For Councilman George Tibbitt and for everyone else who is helping Saranne Rothberg.

She's the white chick. The tea outfit was actually a pink sundress and a straw hat. That's what Rothberg, a 46-year-old cancer survivor from Bergen County, was wearing when she started picking up trash - including hypodermic needles, beer bottles and condoms - on a vacant lot next to Dave's Grocery.

Rothberg owns the lot. She came to town after getting a citation for uncut grass. She found a littered lot in a rough neighborhood frequented by drug users. So she went to work.

Another woman saw her and went to get garbage bags. Miller volunteered her three sons to move furniture that had been dumped on the lot. Then Rothberg had an epiphany - this lot could be a playground for neighborhood kids.

What a story.

"I've never seen anybody come forward with their own personal land and offer it for something like this," Tibbitt said.

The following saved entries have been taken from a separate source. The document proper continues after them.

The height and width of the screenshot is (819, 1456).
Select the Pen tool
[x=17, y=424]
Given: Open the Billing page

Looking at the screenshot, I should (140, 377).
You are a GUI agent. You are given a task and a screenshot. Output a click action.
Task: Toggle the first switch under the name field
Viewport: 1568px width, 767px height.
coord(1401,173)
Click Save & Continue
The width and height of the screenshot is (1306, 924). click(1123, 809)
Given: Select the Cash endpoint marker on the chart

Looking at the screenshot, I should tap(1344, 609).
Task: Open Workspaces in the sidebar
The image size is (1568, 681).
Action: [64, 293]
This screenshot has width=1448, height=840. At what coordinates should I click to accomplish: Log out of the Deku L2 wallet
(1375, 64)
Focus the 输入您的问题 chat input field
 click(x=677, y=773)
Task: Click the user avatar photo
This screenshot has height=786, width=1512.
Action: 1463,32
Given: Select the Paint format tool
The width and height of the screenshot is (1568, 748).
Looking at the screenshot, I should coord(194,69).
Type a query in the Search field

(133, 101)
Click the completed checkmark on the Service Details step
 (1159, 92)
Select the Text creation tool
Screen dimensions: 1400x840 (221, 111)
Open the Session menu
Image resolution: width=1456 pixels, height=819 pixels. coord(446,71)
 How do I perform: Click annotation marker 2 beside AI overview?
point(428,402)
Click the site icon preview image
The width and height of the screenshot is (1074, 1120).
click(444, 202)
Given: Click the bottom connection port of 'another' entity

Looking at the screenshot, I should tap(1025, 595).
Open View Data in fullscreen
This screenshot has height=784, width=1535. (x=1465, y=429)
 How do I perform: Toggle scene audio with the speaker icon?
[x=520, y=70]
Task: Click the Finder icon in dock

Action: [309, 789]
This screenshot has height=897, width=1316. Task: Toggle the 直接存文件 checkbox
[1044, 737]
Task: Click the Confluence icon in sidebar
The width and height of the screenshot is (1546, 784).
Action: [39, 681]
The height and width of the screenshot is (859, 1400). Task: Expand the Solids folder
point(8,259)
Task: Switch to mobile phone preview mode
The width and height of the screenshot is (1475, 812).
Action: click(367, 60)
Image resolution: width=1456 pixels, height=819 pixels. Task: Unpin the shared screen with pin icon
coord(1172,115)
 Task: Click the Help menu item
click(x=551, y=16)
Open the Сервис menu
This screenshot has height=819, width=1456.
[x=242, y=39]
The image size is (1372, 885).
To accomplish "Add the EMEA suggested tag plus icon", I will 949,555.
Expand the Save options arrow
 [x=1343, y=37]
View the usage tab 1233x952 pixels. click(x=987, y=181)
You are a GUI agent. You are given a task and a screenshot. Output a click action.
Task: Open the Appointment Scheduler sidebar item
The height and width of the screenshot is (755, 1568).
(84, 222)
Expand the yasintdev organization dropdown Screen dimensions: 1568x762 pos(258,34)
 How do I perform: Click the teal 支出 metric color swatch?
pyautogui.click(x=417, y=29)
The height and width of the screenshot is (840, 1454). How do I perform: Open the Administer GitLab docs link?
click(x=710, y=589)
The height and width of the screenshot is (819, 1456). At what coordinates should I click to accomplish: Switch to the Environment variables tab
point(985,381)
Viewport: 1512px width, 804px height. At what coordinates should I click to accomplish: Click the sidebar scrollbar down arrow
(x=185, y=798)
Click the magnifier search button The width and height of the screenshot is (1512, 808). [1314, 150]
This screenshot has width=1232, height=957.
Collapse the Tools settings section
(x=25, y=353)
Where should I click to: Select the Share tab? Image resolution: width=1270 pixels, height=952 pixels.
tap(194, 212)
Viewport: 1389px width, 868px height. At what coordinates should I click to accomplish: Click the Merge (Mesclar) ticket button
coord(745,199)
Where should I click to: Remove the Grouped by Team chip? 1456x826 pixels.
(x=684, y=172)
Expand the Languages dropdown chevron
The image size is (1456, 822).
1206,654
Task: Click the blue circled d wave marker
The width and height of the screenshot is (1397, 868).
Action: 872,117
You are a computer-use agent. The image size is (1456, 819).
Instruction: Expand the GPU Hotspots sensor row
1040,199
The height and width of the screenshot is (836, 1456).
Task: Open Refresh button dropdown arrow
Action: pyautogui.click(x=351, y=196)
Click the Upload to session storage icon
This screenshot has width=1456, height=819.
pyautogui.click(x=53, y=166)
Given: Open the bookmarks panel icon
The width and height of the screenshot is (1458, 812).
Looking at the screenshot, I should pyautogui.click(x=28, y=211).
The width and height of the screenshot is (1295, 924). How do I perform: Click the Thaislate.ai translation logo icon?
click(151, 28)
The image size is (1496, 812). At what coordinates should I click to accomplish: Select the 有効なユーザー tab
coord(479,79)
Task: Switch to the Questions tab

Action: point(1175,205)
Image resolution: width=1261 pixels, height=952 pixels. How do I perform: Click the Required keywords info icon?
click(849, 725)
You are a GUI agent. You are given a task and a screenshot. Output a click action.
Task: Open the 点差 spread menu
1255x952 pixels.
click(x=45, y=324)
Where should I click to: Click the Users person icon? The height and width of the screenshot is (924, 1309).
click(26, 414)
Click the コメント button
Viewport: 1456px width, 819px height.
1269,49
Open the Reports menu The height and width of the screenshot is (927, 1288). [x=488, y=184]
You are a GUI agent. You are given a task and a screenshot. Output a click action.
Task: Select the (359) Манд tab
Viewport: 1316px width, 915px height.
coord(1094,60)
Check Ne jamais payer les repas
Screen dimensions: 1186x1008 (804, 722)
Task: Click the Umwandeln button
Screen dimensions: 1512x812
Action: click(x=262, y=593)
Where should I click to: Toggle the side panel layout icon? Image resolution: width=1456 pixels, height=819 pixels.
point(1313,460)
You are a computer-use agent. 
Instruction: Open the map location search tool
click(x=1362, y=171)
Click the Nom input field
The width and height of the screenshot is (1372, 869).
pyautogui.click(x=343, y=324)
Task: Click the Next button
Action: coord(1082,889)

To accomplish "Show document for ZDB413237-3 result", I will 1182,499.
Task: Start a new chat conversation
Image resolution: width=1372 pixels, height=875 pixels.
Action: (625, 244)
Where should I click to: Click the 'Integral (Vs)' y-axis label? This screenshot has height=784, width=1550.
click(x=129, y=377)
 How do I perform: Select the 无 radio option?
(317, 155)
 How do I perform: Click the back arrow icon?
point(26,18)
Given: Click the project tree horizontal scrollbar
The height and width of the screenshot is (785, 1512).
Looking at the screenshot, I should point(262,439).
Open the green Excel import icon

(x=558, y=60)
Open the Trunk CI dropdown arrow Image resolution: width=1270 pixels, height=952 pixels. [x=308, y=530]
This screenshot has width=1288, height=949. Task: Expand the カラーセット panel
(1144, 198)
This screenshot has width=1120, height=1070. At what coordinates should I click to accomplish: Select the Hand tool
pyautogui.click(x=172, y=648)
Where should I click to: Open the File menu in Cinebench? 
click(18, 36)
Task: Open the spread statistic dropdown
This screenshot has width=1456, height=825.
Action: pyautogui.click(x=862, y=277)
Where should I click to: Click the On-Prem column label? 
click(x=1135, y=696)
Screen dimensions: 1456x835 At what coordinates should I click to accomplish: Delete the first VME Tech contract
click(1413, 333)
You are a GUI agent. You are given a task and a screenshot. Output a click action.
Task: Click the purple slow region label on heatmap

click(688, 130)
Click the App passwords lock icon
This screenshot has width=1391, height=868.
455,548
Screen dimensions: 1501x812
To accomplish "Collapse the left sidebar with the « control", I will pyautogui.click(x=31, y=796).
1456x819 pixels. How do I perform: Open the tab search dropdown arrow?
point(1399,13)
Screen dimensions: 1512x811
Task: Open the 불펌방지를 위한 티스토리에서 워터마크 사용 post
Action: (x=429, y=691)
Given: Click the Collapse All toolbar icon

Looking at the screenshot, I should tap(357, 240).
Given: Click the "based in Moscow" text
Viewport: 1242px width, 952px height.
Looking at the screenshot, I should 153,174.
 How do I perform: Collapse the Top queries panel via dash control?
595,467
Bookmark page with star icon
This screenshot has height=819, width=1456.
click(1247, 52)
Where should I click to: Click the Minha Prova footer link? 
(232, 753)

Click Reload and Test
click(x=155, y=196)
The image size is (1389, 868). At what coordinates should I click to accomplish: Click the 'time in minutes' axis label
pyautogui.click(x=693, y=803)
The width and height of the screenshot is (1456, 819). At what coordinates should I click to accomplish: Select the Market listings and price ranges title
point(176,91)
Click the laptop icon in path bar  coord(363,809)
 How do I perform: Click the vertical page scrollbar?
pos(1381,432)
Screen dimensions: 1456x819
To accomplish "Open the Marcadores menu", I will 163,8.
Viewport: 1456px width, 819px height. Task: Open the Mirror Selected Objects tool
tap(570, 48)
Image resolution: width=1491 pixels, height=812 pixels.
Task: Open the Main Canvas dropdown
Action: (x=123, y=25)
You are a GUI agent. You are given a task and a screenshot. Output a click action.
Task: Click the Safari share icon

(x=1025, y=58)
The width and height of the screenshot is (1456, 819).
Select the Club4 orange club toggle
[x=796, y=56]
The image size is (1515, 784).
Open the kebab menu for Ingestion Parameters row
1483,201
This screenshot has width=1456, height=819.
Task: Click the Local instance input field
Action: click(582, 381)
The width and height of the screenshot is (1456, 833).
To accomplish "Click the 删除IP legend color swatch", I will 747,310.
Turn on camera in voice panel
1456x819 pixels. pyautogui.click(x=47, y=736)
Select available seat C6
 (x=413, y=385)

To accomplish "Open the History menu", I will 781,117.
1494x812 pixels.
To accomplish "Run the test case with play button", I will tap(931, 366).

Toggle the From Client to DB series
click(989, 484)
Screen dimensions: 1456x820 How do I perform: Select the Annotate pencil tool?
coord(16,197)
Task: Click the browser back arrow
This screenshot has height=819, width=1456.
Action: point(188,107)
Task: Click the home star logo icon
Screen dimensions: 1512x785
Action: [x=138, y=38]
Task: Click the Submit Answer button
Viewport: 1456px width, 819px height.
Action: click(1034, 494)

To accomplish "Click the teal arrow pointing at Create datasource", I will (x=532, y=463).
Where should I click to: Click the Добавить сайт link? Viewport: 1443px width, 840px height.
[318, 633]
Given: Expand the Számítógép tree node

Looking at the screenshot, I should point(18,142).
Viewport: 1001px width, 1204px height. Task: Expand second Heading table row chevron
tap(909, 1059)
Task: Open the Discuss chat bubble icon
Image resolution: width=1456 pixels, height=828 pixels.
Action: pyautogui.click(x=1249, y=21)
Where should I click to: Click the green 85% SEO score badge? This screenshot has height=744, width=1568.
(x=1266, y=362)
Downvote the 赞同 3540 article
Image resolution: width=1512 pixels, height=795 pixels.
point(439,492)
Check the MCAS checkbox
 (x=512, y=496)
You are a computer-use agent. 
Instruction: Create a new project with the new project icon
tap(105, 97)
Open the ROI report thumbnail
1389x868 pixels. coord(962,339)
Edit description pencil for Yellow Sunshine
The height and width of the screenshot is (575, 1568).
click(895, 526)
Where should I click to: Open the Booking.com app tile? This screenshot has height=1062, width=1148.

Rothberg has found a lawyer and and an architect who have agreed to help her for free. The city is putting together a checklist of what will be needed to turn the lot into a playground. And Rothberg already has lined up the Harlem Wizards basketball team - the owner is a friend - to come down and give a basketball clinic once the playground is completed.

So what's this all about?

Rothberg spent her summers in Atlantic City as a child. Her father owned two hotels on Virginia Avenue. And she loved the place. Ten years ago, she was diagnosed with cancer and told she had five years to live. Cancer-free now, she runs Comedy Cures, an organization that uses humor as therapy.

The news coming out of Atlantic City hasn't been good lately. The casinos are hurting. The politicians are bickering (when they're not being sent to jail). Drug-related shootings occur almost daily.

And then along comes Saranne Rothberg. Miller, who grew up on Virginia Avenue, considers Rothberg an angel. The playground, Miller says, will let neighborhood children know that someone cares about them and where they live.

This story is a testament to the hold Atlantic City has on so many people, despite its problems. It has a hold on Rothberg, who remembers a more genteel time in the resort. It has a hold on Miller, who raised a family and runs her grocery story in a rough neighborhood others have fled. A neighborhood that will soon have a new playground.